Some Americans are struggling to feel comfortable with their finances, thanks in part to inflation, and they’re looking to their retirement accounts for help.
A handful of plan providers have noticed more workers raiding their retirement savings, either as a loan or a hardship distribution. Reasons included debt repayment, emergency scenarios and large purchases.
“People are dipping into retirement savings because they lack emergency savings,” said Catherine Collinson, chief executive officer and president of nonprofit Transamerica Institute. “There are telling findings that illustrate what people have been through over the last few years.”
There are two primary ways to take from a workplace retirement account, such as a 401(k) plan, early: a loan or a hardship distribution. The former allows workers to pay back the amount they took over time, whereas the latter is immediately taxed at withdrawal.

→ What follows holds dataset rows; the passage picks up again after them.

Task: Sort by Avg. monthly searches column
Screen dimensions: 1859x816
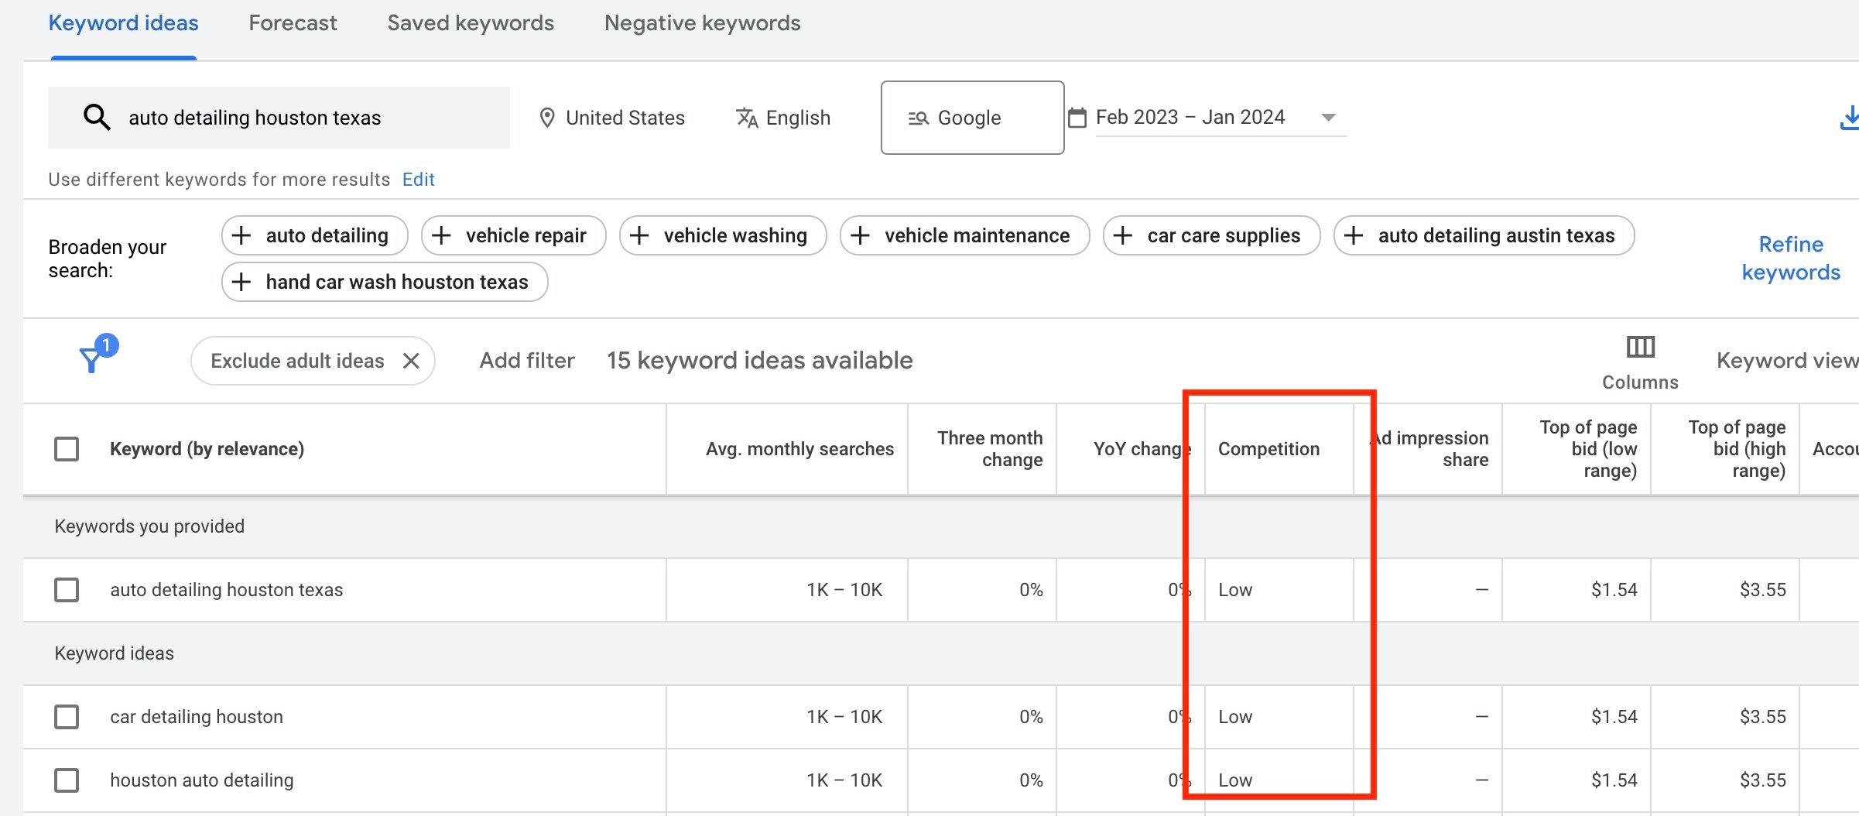Action: (799, 449)
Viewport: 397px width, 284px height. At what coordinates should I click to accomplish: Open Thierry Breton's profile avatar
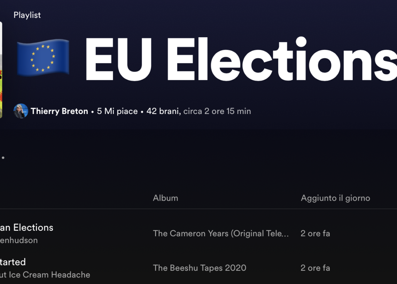tap(21, 111)
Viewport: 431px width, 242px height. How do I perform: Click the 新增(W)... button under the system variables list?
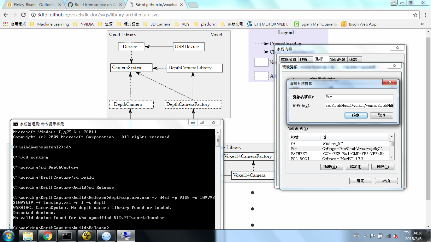coord(331,167)
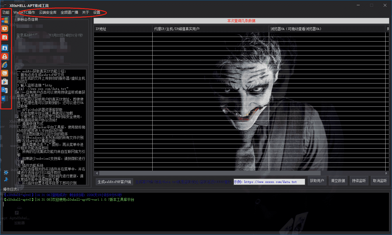Enable light theme with the sun icon

click(6, 172)
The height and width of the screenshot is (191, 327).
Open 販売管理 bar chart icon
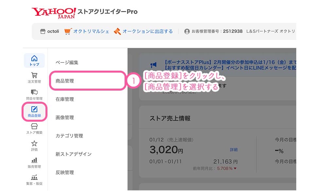34,162
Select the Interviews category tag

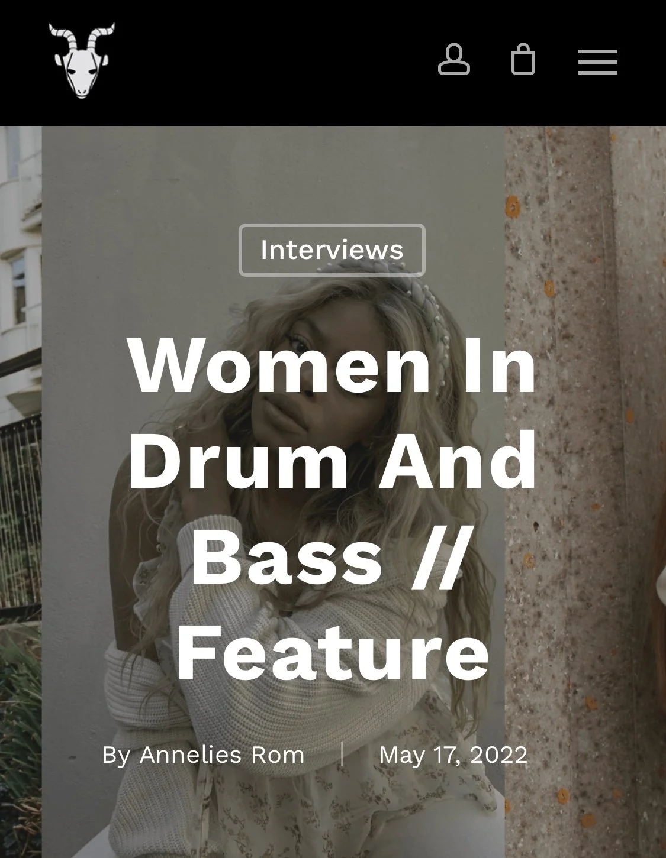coord(332,250)
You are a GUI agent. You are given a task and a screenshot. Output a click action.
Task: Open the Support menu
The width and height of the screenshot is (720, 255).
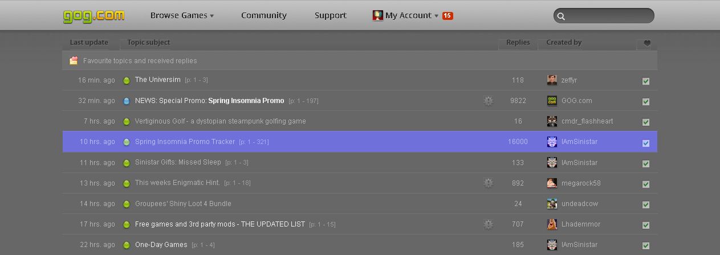(x=331, y=15)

Loans must be paid back to the plan, with interest, in a predetermined timely fashion, and if the worker is separated from the employer (such as through a resignation or after being fired), he or she must repay the remaining balance or face taxes and penalties.
Workers are worried about their finances, but they’ve continued to contribute to their retirement plans, said Tom Armstrong, head of customer analysis and insight at Voya Financial.
“Everything is getting more expensive,” Armstrong said. But he’s noticed a juggling act among Voya’s plan participants. Three-quarters of respondents said they worry about the impact of inflation on their ability to save for the future, but more than eight in 10 people also said continuing to make contributions to a retirement plan is important.
Younger Americans may be struggling the most
Even though Gen Z and millennials are increasing their savings rates, they have concerns about student loans and budgeting, Armstrong said. Hardship distributions did slightly tick up among Voya’s plan participants in the second quarter of 2023, but it’s something the company will monitor closely, Armstrong said.
After a government-granted hiatus, student loan borrowers will need to begin repaying their debt in October, if they haven’t already. That, coupled with the looming holiday season and other financial stresses, may put more pressure on savers.
Transamerica found the same trend in its latest report released last month. Gen Z workers are saving, but they’re also dipping into their savings, Collinson said. Almost three in 10 have taken a hardship withdrawal or early withdrawal from a retirement account, the Transamerica report found — the most of any of the four generations the organization surveyed.
How others are faring
Vanguard found an increase in hardship withdrawals among plan participants in 2022: 2.8% versus 2.1% in 2021 and 1.7% in 2020. During the COVID-19 pandemic, Americans were given looser restrictions around withdrawing from retirement plans through the CARES Act. Instead of considering withdrawals as “hardship distributions,” they were classified as “coronavirus distributions” (of which, 5.7% of plan participants had taken one).
Participants used their hardship distributions in 2022 for various emergencies: the most common was to prevent a foreclosure or eviction, followed by medical expenses.
Loan usage also increased, although rates were below what they were prior to the pandemic, Vanguard found. A little more than one in 10 plan participants (12%) had a loan outstanding in 2022, with the average balance at about $10,500.
Fidelity Investments saw the opposite — the number of plan participants with 401(k) loans declined to an “all-time low” in the first quarter of 2023, to 16.6% compared to 16.7% the quarter before and 21% five years before.
Fears about inflation and stock market volatility SPX has some Americans wondering how secure their futures will be. More than six in 10 workers said inflation is an “obstacle to saving for a comfortable retirement,” up from 45% the year before, and another four in 10 said the stock market was an obstacle, up from one-third the year before, according to a recent Schwab survey.
What to do
Savers should carefully consider all of their options before taking early withdrawals from retirement accounts, since doing so could lead to penalties and tax implications. Of the two, loans are a softer option, as borrowers are paying the money back to themselves (with interest) and face no other tax burdens if they repay the balance before separating from their jobs. Hardship withdrawals, on the other hand, are typically more permanent and come with immediate tax consequences (along with a 10% penalty).
When possible, workers of all ages should look to protect themselves with insurance, including health insurance through the workplace or marketplace, life insurance, disability insurance, home or renters insurance and auto insurance, Collinson said. These coverages could provide protection when the unexpected arises, and act as one more barrier before raiding a retirement plan.
Emergency situations were a common reason for the withdrawals in the first place, which is why all savers should focus on building an emergency reserve. Funding an emergency account and a retirement plan “doesn’t need to be mutually exclusive,” Collinson said. “If we have learned anything, it’s have emergency savings, so that if a disaster strikes there are funds to go to,” she said.